The Indonesian Local Television Association (Asosiasi TV Lokal Indonesia - ATVLI) intended to appeal to the Supreme Court again if the new regulation, particularly the multiplexing license selection, remains burdensome for local television broadcasters.

===Digital area===
The digital transition under Communication and Information Ministry Regulation Number 32 divided Indonesia into five regions:

- Developed Economy Area 1: Includes Jakarta, West Java, Central Java, and East Java, with the initial transition starting in Q1 2013.
- Developed Economy Area 2: Includes Banten, Yogyakarta, and the Riau Islands, starting in Q1 2013; North Sumatra and East Kalimantan followed in Q1 2014.
- Developed Economy Area 3: Includes Aceh (Q1 2014); West Sumatra, Riau, South Sumatra, Lampung, Bali, South Sulawesi, and North Sulawesi (Q3 2014); Jambi, West Kalimantan, and Central Kalimantan (Q4 2014); and Bengkulu, Bangka Belitung, and Maluku (Q1 2015).
- Less Developed Economy Area 4: Includes West Nusa Tenggara, East Nusa Tenggara, West Sulawesi, Southeast Sulawesi, Central Sulawesi, and South Kalimantan (Q4 2014); West Papua, North Maluku, and Gorontalo (Q1 2015).
- Less Developed Economy Area 5: Includes Papua, with the transition beginning in Q1 2015.

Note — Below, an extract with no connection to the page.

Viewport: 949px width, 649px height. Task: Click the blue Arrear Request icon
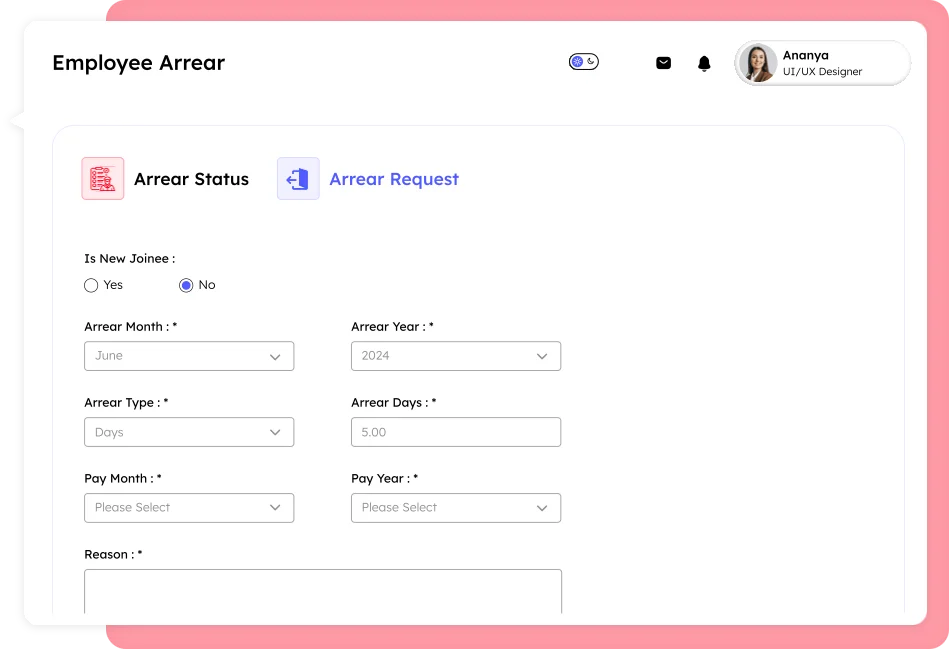[298, 179]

The new regulation stated that both analog and digital broadcasts could continue without any set time limit. As of mid-2014, no broadcaster had definitively transitioned to digital broadcasts.

==Broadcasters==
As of August 2012, TVRI was the sole broadcaster providing digital television in Jakarta, Bandung, Surabaya, and Batam. TVRI had 376 analog transmitters, 30 of which were ready to transition to digital.

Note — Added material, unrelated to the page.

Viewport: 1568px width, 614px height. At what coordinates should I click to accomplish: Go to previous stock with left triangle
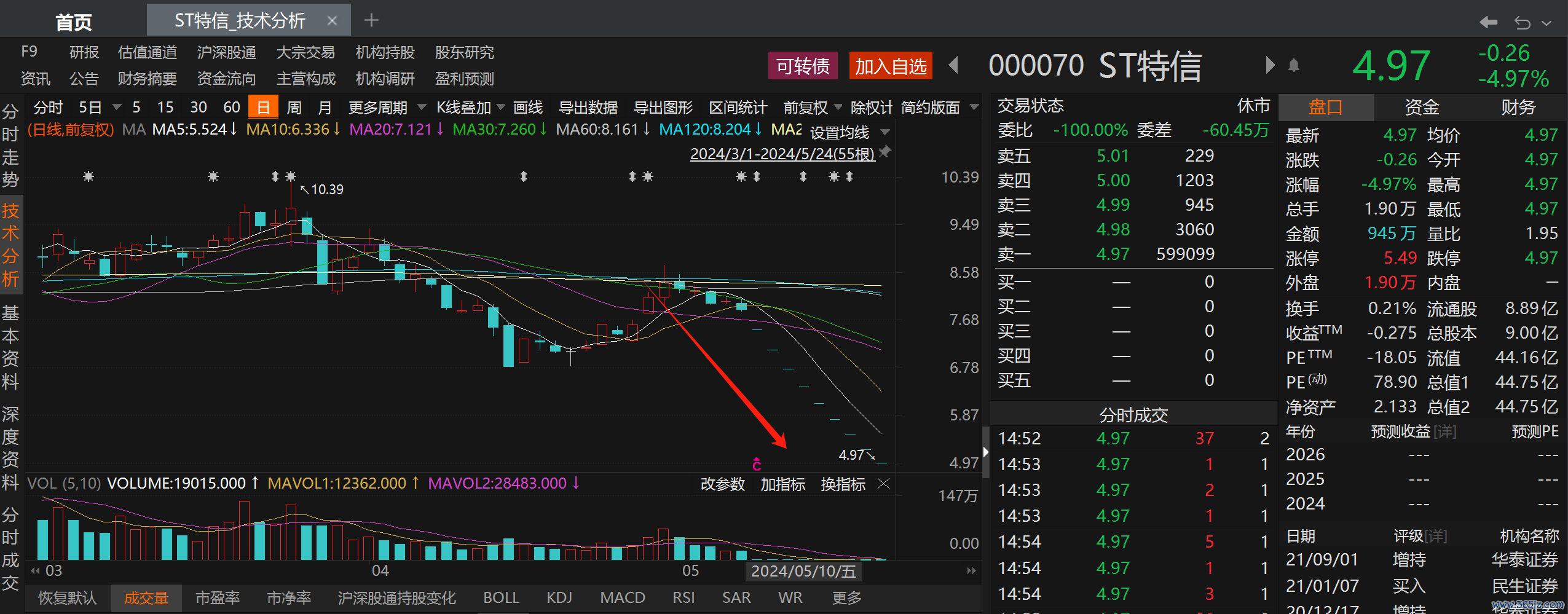coord(954,65)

At the end of September 2012, Metro TV began its initial digital television broadcasts in the following locations:
- Jakarta
- Bandung
- Semarang
- Surabaya
- Malingping, Padeglang, Anyer, and Cilegon in Banten Province

==Distribution==
The plan was to distribute 6 million free set-top boxes to low-income families before the 2014 FIFA World Cup. Vendors offered set-top boxes capable of receiving signals from DVB-T2 through UHF, making it unnecessary to replace analog antennas. However, the plan was not successful. The first set-top box distributions were carried out by Banten Sinar Dunia Televisi (BSTV), which held a Zone 4 license covering Jakarta and Banten. These set-top boxes were distributed in Malingping, Banten, in conjunction with Proclamation Day on 17 August 2014.

Some brands released LED TVs with built-in DVB-T2 tuners.